WHAT YOU NEED TO DO:
Transcribe the following records in full, exactly as shown.
RECORDS SHOWN Block Start
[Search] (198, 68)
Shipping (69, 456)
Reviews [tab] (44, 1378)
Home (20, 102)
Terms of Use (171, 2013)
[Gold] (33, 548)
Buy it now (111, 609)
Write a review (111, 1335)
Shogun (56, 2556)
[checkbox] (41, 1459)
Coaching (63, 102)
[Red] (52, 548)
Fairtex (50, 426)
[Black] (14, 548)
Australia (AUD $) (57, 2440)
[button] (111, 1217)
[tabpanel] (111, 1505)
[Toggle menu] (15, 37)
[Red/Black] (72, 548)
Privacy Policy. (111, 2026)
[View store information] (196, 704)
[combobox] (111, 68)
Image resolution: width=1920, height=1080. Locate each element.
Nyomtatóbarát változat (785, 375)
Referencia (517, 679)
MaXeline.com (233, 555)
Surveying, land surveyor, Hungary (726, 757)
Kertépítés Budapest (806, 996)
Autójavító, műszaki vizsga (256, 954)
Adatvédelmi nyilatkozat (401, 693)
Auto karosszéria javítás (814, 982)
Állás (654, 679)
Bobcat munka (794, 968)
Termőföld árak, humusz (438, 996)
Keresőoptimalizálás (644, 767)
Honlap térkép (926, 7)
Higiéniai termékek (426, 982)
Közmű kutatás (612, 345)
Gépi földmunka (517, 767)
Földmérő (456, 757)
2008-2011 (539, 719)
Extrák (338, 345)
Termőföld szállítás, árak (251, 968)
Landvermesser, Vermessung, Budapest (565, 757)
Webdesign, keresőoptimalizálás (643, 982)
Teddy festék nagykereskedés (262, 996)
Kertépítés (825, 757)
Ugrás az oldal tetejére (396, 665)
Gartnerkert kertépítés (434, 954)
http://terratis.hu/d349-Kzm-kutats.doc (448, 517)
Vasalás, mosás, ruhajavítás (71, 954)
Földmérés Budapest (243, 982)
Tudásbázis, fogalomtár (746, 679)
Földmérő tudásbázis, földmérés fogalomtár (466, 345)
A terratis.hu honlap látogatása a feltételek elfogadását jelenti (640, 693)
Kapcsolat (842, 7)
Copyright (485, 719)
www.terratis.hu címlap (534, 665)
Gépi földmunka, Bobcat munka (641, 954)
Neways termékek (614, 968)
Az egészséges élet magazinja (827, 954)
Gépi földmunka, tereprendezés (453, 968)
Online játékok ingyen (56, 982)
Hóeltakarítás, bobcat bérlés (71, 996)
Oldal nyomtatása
RECORDS SHOWN Block End
COMPLETED TASK:
[Search] (198, 68)
Shipping (69, 456)
Reviews [tab] (44, 1378)
Home (20, 102)
Terms of Use (171, 2013)
[Gold] (33, 548)
Buy it now (111, 609)
Write a review (111, 1335)
Shogun (56, 2556)
[checkbox] (41, 1459)
Coaching (63, 102)
[Red] (52, 548)
Fairtex (50, 426)
[Black] (14, 548)
Australia (AUD $) (57, 2440)
[button] (111, 1217)
[tabpanel] (111, 1505)
[Toggle menu] (15, 37)
[Red/Black] (72, 548)
Privacy Policy. (111, 2026)
[View store information] (196, 704)
[combobox] (111, 68)
Image resolution: width=1920, height=1080. Locate each element.
Nyomtatóbarát változat (785, 375)
Referencia (517, 679)
MaXeline.com (233, 555)
Surveying, land surveyor, Hungary (726, 757)
Kertépítés Budapest (806, 996)
Autójavító, műszaki vizsga (256, 954)
Adatvédelmi nyilatkozat (401, 693)
Auto karosszéria javítás (814, 982)
Állás (654, 679)
Bobcat munka (794, 968)
Termőföld árak, humusz (438, 996)
Keresőoptimalizálás (644, 767)
Honlap térkép (926, 7)
Higiéniai termékek (426, 982)
Közmű kutatás (612, 345)
Gépi földmunka (517, 767)
Földmérő (456, 757)
2008-2011 (539, 719)
Extrák (338, 345)
Termőföld szállítás, árak (251, 968)
Landvermesser, Vermessung, Budapest (565, 757)
Webdesign, keresőoptimalizálás (643, 982)
Teddy festék nagykereskedés (262, 996)
Kertépítés (825, 757)
Ugrás az oldal tetejére (396, 665)
Gartnerkert kertépítés (434, 954)
http://terratis.hu/d349-Kzm-kutats.doc (448, 517)
Vasalás, mosás, ruhajavítás (71, 954)
Földmérés Budapest (243, 982)
Tudásbázis, fogalomtár (746, 679)
Földmérő tudásbázis, földmérés fogalomtár (466, 345)
A terratis.hu honlap látogatása a feltételek elfogadását jelenti (640, 693)
Kapcsolat (842, 7)
Copyright (485, 719)
www.terratis.hu címlap (534, 665)
Gépi földmunka, Bobcat munka (641, 954)
Neways termékek (614, 968)
Az egészséges élet magazinja (827, 954)
Gépi földmunka, tereprendezés (453, 968)
Online játékok ingyen (56, 982)
Hóeltakarítás, bobcat bérlés (71, 996)
Oldal nyomtatása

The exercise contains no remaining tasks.